A thorough evaluation of the amputated segment can guide decision making if the graft is still viable. This should note how the bone plug is damaged or whether the graft is amputated at the tendon-bone interface. A plug broken in the longitudinal plane—rendering its diameter too small for adequate interference screw fixation—can be “piggy-backed” to an additional bone plug.2 This is accomplished by attaching the additional bone plug with suture through drill holes and allows for restoration of an adequately sized bone plug to be used with an interference screw (Figure 16-1). Alternatively, a whipstitch-type securing suture (Krackow, etc) can be placed through the soft tissue and bony parts of the graft. This can be secured via suspension-type fixation, such as with an EndoButton (Smith & Nephew, Andover, MA). A bone-plug fractured transversely, that is, shortening of the bone plug, may not allow enough bone-screw contact length for adequate interference fixation, particularly if the remaining bone is shorter than 15 mm.3 If this occurs, a Krackow stitch through tendon and bone with EndoButton fixation is our recommendation (Figure 16-2). For those surgeons familiar with 2-incision techniques and open lateral distal femoral fixation, these sutures can also be tied over a screw-and-washer post.4
Figure 16-1. Attachment of additional bone to fractured bone plug for additional bone interference fixation.

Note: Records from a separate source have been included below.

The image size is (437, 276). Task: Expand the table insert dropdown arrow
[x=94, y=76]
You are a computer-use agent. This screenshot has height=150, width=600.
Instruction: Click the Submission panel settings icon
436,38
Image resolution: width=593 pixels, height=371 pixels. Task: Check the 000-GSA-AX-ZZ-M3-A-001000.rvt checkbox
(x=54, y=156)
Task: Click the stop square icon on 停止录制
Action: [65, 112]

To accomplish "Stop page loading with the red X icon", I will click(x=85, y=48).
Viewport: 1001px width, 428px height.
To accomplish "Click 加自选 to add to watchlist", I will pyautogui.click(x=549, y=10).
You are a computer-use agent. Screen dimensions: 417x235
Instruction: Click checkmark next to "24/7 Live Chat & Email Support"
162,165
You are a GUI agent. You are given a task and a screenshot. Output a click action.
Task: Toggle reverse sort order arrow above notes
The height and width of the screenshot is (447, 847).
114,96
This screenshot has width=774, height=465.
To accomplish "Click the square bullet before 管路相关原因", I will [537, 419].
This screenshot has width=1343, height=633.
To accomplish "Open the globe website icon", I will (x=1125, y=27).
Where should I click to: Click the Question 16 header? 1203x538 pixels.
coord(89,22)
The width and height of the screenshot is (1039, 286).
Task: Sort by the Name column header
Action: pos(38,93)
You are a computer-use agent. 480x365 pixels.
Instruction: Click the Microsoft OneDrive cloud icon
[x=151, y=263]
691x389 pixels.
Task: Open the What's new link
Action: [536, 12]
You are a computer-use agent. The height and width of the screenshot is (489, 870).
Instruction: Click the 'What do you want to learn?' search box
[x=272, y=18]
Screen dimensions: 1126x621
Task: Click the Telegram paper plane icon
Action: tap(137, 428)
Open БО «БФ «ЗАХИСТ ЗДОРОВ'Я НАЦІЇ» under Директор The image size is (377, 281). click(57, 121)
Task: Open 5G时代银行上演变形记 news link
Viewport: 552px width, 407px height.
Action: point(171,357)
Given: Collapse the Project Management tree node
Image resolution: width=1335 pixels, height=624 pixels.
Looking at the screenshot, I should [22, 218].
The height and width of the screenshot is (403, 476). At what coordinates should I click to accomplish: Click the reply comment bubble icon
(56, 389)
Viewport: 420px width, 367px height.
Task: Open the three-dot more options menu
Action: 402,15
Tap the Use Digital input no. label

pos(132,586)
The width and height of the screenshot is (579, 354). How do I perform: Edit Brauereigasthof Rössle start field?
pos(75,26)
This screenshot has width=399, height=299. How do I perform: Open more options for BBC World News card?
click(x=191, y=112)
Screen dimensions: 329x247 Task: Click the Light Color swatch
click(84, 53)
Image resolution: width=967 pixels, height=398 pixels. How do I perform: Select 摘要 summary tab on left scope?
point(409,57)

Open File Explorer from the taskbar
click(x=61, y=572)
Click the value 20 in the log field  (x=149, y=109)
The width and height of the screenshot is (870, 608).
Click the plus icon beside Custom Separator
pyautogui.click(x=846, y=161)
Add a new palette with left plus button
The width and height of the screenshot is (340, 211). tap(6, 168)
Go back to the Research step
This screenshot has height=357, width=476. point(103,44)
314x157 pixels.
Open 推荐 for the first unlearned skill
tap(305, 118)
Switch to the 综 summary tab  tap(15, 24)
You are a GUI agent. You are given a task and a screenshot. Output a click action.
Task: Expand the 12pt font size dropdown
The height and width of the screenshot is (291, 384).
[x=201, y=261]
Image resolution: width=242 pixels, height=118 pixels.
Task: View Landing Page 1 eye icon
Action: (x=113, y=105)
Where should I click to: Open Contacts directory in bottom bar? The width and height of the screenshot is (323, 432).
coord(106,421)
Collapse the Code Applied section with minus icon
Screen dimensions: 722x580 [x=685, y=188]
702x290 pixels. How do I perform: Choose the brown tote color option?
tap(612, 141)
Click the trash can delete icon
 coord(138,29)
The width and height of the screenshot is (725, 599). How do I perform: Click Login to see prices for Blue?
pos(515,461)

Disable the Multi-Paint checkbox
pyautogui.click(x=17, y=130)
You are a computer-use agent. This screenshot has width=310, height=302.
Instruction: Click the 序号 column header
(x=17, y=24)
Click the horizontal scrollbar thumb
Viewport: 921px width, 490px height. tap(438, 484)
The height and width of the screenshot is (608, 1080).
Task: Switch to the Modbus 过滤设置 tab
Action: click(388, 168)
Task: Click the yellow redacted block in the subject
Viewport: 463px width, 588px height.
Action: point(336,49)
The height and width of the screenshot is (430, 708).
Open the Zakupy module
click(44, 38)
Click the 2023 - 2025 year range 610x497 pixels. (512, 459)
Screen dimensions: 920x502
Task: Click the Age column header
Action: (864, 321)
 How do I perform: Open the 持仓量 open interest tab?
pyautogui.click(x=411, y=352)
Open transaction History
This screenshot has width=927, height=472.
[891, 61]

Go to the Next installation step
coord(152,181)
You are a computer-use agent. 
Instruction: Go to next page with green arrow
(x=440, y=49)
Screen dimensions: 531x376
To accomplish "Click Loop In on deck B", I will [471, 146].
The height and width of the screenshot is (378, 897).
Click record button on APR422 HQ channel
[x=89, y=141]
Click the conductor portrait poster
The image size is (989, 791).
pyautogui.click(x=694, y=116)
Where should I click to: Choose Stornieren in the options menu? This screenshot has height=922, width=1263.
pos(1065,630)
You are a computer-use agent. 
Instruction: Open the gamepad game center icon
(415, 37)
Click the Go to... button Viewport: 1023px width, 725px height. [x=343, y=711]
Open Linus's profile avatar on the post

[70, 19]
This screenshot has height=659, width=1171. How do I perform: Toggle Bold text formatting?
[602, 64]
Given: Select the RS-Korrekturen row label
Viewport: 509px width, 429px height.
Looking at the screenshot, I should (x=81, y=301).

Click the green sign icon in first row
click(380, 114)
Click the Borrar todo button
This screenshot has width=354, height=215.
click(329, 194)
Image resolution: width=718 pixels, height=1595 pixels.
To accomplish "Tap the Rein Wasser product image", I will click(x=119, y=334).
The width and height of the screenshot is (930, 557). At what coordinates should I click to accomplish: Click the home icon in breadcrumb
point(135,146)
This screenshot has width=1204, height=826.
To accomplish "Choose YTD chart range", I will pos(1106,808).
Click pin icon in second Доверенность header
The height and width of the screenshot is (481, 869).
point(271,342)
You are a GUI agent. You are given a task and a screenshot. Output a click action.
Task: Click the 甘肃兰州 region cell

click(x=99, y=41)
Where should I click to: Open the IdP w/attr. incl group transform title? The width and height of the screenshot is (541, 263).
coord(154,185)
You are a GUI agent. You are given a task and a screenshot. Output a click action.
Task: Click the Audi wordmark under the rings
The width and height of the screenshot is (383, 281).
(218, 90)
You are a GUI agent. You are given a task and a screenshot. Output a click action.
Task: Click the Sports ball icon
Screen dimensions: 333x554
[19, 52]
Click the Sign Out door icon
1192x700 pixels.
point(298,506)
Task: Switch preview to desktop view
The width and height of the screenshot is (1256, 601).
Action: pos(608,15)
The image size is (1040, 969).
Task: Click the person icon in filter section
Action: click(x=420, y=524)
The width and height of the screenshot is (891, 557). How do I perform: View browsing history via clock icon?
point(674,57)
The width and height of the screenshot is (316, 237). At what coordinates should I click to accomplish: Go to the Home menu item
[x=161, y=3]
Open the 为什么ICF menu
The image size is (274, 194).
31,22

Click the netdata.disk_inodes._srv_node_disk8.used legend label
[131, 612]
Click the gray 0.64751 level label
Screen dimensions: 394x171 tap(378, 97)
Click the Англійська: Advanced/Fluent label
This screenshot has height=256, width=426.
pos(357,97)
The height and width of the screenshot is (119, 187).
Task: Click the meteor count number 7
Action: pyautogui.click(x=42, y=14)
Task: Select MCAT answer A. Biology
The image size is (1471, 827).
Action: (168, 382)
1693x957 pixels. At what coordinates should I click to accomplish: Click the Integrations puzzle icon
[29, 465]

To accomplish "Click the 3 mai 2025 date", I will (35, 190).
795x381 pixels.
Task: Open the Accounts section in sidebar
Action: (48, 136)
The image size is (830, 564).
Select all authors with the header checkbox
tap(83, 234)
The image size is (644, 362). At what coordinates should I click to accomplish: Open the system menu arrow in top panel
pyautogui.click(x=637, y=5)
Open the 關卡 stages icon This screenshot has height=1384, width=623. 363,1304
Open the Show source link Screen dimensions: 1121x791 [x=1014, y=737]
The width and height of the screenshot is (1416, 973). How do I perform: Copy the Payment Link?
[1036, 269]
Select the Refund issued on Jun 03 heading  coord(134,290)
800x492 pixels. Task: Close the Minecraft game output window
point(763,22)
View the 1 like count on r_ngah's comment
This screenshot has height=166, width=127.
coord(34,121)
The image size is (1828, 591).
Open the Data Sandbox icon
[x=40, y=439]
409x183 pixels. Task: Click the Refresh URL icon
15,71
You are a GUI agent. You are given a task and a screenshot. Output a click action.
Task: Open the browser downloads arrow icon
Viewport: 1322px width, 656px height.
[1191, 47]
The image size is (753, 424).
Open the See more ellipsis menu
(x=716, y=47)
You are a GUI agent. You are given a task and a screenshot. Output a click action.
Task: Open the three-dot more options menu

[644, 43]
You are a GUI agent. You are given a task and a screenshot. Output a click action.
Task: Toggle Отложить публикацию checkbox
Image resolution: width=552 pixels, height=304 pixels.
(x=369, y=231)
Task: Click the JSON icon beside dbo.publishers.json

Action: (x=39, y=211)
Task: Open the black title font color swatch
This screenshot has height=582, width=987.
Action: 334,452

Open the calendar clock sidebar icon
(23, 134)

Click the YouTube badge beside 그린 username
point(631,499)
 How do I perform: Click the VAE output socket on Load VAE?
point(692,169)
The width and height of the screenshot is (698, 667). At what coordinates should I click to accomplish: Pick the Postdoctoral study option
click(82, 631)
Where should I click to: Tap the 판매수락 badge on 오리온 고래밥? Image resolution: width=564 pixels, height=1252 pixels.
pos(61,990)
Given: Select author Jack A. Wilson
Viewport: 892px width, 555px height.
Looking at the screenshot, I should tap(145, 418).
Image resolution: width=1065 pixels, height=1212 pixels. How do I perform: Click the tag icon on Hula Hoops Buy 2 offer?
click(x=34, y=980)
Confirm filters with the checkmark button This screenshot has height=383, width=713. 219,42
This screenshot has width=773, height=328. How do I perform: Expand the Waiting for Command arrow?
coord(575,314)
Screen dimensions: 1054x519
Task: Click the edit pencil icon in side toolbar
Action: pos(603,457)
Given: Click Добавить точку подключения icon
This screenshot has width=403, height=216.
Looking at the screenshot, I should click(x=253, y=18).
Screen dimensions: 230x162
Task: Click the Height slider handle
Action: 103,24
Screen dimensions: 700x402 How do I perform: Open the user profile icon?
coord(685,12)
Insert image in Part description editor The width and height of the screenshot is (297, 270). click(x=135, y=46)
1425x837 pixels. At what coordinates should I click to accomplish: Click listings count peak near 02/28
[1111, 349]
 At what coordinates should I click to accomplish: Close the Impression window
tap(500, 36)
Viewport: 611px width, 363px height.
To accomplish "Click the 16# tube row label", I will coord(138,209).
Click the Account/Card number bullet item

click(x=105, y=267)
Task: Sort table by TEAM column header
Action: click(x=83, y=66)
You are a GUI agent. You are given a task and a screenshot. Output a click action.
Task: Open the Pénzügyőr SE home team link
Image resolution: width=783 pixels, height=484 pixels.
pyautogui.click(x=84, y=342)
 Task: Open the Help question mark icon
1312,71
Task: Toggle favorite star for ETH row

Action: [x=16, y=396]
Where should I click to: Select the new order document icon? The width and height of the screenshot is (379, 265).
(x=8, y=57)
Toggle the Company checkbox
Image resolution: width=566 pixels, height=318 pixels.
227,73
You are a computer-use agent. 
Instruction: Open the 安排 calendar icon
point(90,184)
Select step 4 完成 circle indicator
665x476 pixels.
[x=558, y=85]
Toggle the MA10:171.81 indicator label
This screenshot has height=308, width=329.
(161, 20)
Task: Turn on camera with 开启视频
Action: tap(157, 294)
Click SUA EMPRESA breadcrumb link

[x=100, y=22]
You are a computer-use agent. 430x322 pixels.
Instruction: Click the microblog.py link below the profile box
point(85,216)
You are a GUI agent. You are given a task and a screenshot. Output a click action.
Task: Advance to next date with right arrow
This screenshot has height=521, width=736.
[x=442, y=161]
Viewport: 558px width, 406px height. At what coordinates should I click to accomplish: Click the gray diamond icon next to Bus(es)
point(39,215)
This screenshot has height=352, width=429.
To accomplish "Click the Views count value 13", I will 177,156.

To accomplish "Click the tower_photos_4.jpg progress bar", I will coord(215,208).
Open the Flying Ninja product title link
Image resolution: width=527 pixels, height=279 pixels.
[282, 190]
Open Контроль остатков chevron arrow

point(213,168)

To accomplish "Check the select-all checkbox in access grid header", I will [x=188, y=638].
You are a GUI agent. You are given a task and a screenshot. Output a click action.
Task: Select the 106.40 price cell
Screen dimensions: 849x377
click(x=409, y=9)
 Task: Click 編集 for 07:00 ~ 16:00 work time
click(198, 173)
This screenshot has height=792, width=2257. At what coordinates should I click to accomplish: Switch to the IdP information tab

Figure 16-2. Short bone plug with Krackow stitches through tendon and bone plug.
If the amputation occurred at either the tendon-bone junction or in the tendon, we recommend removing the graft from the knee for thorough evaluation and removal of the amputated bone plug from the femoral tunnel. If adequate length remains, the graft may still be salvageable. If not, consideration again needs to be given to alternative graft choices. For grafts with adequate remaining length, a whipstitch-type suture should be used to secure the soft-tissue end. The graft should then be flipped, and the end with the remaining bone plug is placed into the femoral tunnel. The sutured end of the graft can then be secured to the tibia using preferred soft-tissue fixation, such as posts or screw and spiked washers.2 With this method, the amputated bone plug can then be placed into the tibial tunnel over the secured graft, acting as bone graft for additional fixation. Alternatively, secondary fixation with a bioabsorbable screw in the tibial tunnel can be used.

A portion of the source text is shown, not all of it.